Elasticsearch Deployment Options: Self-hosted vs Managed Services

When using our Elasticsearch-powered feature, you'll need to decide how to deploy the underlying Elasticsearch infrastructure. This choice affects operational overhead, costs, and performance.

Use Your Existing Elasticsearch Deployment

If you already have Elasticsearch running, you can connect our feature directly to your existing cluster. This is often the most cost-effective option since you're leveraging infrastructure you're already maintaining. You'll need Elasticsearch version 7.x or higher with available storage capacity.

Managed Elasticsearch Services

Managed services like Amazon OpenSearch Service, Elastic Cloud, and Google Cloud Elasticsearch offer the fastest deployment path. They provide automatic maintenance, built-in scaling, comprehensive monitoring, and high availability. However, they come with higher ongoing costs and less configuration control.

Self-hosted Elasticsearch

Self-hosting provides complete cost control and customization capabilities while maintaining data sovereignty.
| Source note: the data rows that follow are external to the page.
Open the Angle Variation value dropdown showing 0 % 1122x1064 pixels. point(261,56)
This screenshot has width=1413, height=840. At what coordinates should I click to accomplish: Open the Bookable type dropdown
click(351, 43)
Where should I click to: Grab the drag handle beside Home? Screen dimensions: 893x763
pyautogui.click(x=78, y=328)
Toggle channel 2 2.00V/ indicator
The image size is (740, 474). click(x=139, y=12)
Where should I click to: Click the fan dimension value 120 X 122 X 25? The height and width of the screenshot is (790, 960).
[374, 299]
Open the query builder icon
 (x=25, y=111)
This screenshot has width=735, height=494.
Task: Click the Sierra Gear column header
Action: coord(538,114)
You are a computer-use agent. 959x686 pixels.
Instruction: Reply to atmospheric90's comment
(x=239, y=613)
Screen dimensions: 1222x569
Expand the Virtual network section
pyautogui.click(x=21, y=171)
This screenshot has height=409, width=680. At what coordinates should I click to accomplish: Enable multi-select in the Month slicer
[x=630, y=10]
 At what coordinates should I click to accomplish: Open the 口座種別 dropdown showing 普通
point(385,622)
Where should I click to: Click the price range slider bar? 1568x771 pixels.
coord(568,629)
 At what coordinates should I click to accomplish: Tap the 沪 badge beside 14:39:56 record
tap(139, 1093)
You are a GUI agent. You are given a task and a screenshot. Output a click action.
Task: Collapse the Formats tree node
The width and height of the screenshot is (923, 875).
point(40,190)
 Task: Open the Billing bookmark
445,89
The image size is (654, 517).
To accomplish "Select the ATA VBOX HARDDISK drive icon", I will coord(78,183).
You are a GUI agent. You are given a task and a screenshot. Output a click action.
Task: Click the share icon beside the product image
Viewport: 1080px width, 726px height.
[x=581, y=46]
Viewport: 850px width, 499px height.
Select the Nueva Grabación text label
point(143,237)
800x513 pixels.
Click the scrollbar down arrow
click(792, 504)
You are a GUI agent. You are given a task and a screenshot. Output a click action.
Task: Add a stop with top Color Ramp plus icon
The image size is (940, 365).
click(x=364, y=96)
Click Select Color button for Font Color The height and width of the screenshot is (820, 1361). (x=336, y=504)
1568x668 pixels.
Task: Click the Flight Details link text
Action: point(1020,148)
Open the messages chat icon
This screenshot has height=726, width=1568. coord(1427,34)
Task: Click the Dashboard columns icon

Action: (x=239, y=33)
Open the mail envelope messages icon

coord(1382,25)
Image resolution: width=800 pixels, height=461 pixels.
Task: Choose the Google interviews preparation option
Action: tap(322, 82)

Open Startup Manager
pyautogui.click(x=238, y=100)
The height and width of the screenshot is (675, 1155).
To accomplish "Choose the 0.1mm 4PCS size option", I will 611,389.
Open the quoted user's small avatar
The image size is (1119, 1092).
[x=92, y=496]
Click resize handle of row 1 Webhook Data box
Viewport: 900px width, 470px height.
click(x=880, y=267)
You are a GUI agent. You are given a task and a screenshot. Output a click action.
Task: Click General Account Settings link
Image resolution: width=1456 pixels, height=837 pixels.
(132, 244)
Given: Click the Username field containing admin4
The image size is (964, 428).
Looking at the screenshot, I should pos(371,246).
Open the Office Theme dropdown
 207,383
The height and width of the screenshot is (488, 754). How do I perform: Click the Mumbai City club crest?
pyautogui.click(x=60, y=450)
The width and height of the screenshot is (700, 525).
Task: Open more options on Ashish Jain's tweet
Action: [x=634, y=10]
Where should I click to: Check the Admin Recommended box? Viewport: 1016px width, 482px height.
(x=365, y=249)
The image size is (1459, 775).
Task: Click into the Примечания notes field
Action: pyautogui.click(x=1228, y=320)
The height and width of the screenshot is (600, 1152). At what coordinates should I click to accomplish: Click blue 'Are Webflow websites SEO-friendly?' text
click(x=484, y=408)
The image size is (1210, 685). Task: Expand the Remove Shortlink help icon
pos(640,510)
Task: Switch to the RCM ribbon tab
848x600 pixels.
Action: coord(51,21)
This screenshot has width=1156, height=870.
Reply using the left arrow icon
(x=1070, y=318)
The trade-off is significant operational overhead requiring Elasticsearch expertise, plus responsibility for all maintenance, updates, and monitoring.

Our Recommendation

Use your existing Elasticsearch if you already have a running cluster with available capacity. Start with a managed service if you lack Elasticsearch experience. Consider self-hosting for dedicated infrastructure teams, or strict compliance requirements. We explain how to setup and configure the service using the ECK operator in the following.

Budget

Depending on the volume of the documents and the number of users, the dedicated resources vary. For details on sizing see on Sizing

The cost incurred will depend on the pricing model of your cloud provider.

Examples

These are rough estimations. The actual costs depends on the usage patterns, deployment regions and pricing variations. Use the following at your own discretion!

Example 1

With 100 users, Elastic cluster with 3 nodes and 5GB data stored, you can expect:

2 CPUs * 3 nodes = 6 CPUs
2.5 Gi Memory * 3 nodes = 7.5 Gi Memory
8 (5 + 3 buffer) GB * 3 nodes = 24 GB Storage

For Azure pricing in Switzerland north this can be one D8s v5 node (370$) and 3 ZRS disks with 8GB capacity (10$) making a total of:
380$ per month

Example 2

With 5000 users, Elastic cluster with 3 nodes and 50GB data stored, the cost impact will be roughly:

4.5 CPUs * 3 nodes = 13.5 CPUs
4.5 Gi Memory * 3 nodes = 13.5 Gi Memory
80 (50 + 30buffer) GB * 3 nodes = 240 GB Storage

For Azure pricing in Switzerland north this can be two D8s v5 nodes (740$) and 3 ZRS disks of 128GiB capacity each (70$) making a total of:
810$ per month

Provisioning

Pre-requisites

Make sure that you familiarize yourself with Elasticsearch compatibility matrix for the operating systems and your OS is supported.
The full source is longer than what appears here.